** start of RECORDS TO USE **
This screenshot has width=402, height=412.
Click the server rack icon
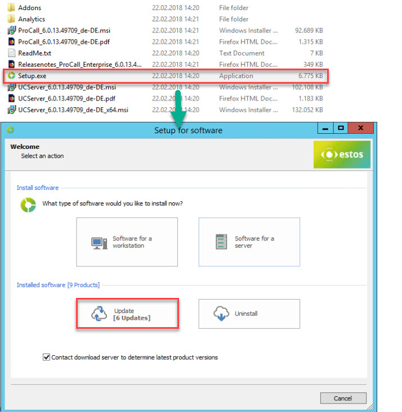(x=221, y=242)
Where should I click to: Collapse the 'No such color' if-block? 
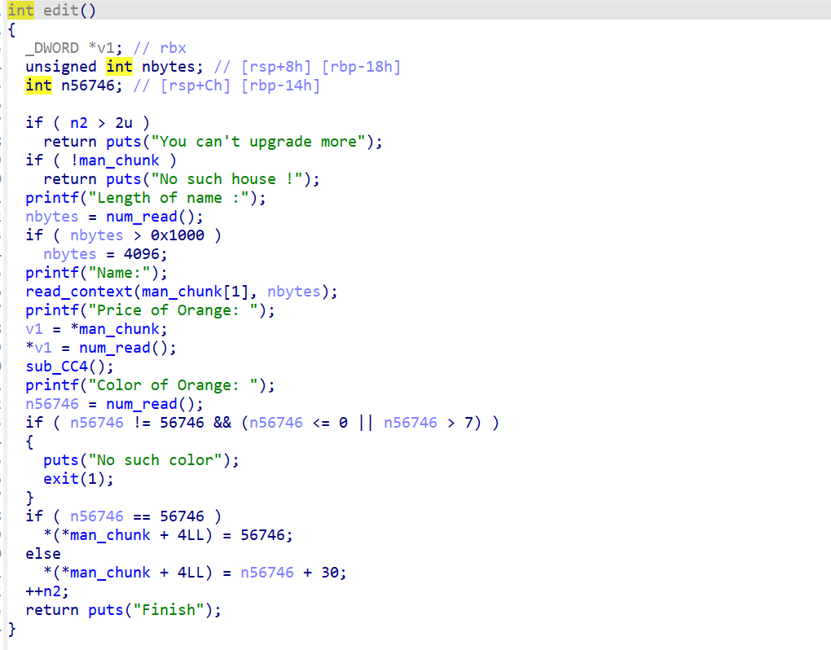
** end of RECORDS TO USE **
** start of RECORDS TO USE **
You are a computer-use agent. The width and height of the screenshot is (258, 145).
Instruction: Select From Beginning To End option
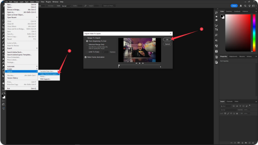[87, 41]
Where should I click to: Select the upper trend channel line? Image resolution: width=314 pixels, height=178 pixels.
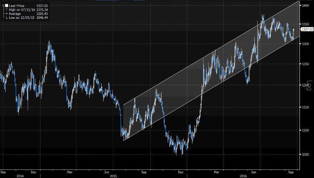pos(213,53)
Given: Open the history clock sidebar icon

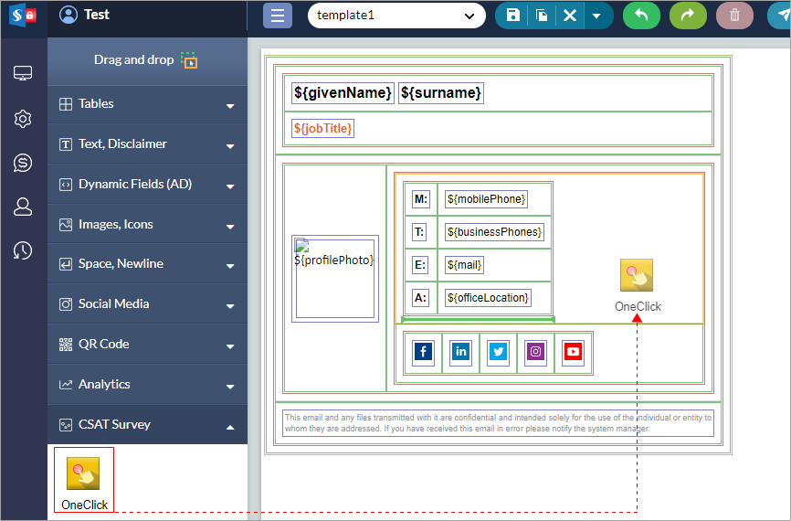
** end of RECORDS TO USE **
** start of RECORDS TO USE **
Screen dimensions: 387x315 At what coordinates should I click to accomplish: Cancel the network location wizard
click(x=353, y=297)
** end of RECORDS TO USE **
:: GIVEN EXERCISE ::
Starting at the line that contains "Where should I click to: Select" and stopping after the line that contains "Given: Open the history clock sidebar icon", give every line again with the requests kept as they are, and add -77 to each coordinate in the answers. Leave the pictures out.

:: TASK RESULT ::
Where should I click to: Select the upper trend channel line? Image resolution: width=314 pixels, height=178 pixels.
pos(136,-24)
Given: Open the history clock sidebar icon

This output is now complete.